Evolutionary signatures of host-virus conflict reveal a family of micropeptides regulating mito-immune functions

Abstract

Abstract Genomics has led to an expansive set of predicted genes; yet, functional annotation is rate-limiting. To drive discovery of immune functions, we exploit genomic scars of pathogen-conflict like rapid evolution and virologs. Virologs are host-coding sequences stolen and repurposed by viruses to rewire cells. Classic examples include master regulators SRC, IL-10, and IL-17. To identify novel immune activities, we screened all viral genomes in the database for factors displaying sequence similarity to cellular factors.
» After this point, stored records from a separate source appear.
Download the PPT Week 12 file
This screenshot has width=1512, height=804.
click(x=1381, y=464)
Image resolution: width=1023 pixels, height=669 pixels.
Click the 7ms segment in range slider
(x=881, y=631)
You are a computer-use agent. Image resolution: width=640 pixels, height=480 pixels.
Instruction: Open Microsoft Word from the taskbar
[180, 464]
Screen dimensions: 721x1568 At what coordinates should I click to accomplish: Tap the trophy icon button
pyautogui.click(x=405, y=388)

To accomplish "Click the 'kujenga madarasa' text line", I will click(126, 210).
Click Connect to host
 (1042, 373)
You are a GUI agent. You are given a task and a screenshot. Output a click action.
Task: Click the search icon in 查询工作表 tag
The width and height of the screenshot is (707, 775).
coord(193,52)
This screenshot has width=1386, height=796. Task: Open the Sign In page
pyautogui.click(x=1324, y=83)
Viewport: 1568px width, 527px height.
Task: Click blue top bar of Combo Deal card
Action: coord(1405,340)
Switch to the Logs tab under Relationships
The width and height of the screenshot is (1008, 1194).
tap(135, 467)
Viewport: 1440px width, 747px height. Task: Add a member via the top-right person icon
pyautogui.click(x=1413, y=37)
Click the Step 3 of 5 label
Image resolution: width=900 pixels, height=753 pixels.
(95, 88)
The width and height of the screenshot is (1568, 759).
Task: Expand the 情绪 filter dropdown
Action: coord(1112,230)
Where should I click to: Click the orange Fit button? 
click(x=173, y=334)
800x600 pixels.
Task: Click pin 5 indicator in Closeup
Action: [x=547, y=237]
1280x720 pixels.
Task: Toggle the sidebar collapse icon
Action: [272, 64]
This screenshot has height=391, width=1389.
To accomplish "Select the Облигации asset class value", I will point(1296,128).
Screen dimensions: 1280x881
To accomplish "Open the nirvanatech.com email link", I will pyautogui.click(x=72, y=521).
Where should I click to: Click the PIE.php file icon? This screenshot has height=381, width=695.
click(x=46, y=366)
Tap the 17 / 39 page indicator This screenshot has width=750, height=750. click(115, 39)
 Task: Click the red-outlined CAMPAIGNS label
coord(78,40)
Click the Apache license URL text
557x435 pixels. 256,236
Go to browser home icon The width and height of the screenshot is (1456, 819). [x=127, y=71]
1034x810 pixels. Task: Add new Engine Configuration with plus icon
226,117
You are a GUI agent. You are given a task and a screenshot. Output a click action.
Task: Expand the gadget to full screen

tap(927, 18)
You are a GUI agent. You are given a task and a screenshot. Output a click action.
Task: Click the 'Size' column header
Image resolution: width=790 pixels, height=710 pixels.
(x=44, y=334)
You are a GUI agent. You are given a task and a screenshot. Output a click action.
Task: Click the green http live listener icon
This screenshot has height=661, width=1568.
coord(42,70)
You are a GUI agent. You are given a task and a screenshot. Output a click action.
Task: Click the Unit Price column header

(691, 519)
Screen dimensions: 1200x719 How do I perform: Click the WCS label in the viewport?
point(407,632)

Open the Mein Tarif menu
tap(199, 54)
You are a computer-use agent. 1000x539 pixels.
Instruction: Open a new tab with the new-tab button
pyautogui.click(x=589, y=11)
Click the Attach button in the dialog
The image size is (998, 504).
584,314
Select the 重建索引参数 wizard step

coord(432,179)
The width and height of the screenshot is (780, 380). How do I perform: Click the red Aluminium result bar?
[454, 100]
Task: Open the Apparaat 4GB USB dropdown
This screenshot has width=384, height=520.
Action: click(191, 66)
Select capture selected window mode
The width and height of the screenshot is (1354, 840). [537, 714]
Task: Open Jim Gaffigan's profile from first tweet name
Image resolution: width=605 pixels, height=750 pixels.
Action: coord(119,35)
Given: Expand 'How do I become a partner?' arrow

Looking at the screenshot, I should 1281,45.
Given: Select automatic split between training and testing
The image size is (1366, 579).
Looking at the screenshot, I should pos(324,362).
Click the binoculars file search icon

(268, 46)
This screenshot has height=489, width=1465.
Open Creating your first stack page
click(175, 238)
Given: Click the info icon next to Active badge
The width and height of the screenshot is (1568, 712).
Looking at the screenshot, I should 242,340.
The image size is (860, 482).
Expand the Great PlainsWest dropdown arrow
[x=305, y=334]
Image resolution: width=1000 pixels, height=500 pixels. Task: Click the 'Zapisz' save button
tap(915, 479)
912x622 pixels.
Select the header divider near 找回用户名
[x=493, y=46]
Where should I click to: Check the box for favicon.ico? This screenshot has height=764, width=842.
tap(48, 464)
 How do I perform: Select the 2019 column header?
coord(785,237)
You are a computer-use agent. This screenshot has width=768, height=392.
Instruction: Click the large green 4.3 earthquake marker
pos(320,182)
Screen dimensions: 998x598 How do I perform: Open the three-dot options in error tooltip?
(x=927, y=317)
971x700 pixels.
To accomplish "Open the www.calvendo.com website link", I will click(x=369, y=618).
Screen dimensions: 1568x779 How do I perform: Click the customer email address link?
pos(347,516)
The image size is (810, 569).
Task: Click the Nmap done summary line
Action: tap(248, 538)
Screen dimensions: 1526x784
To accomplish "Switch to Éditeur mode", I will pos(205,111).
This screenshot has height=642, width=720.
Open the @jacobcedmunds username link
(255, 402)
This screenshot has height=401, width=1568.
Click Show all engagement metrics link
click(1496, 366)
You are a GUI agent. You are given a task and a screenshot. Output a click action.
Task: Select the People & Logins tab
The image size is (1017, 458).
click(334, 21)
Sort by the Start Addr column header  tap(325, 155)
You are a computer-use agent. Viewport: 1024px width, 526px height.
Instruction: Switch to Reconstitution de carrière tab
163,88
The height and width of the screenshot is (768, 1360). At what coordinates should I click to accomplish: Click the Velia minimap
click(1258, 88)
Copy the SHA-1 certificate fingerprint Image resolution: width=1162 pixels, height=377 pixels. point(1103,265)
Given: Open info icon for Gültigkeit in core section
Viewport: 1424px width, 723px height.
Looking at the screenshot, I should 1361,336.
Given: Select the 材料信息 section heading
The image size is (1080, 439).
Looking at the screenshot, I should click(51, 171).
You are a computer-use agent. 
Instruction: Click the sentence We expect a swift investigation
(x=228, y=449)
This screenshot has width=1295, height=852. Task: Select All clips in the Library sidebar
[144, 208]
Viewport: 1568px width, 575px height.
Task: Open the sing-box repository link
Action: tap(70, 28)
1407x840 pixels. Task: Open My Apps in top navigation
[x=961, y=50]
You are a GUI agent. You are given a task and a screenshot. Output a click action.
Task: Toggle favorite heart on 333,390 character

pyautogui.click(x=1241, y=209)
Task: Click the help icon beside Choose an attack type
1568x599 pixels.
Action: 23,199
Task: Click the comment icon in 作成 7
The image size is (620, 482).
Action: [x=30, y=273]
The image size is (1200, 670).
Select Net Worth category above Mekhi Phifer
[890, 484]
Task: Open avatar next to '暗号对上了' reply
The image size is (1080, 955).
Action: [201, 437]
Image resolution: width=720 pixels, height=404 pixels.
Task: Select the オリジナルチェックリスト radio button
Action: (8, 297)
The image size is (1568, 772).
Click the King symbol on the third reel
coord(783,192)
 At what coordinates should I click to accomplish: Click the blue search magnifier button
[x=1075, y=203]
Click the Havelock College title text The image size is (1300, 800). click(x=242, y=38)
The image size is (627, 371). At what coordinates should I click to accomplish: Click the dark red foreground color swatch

Subsequent filtering using motif analysis and expression paired with our functional analysis of our top hit - a micropeptide named C15ORF48 - revealed a vertebrate specific MItochondrial STress Response (MISTR) circuit. MISTR consists of related micropeptides that interface with the electron transport chain (ETC). MISTR factors – MISTR1, MISTR Antiviral(AV)/C15ORF48, and MISTR (H)ypoxia are regulated by ultraconserved miRNAs and stress signals such as cytokines, infection, and hypoxia. MISTR factors are encoded by diverse viruses that infect a range of hosts from squirrels to algae; they are shown to be ancient as they are encoded by yeast but ill-defined in any system. We find that cellular MISTR factors shape chemical- and virus-triggered apoptosis, which is counteracted by a viral-MISTR. Emerging data link MISTR functions to inflammatory signaling via modulation of ETC Complex IV. We show that viral-MISTRs antagonize higher-order configurations of the ETC termed supercomplexes – whose precise function has remained of debate. Using viral systems to seed discovery, we identified new dimensions for textbook functions which implicate supercomplexes as an unappreciated battleground in immune defense.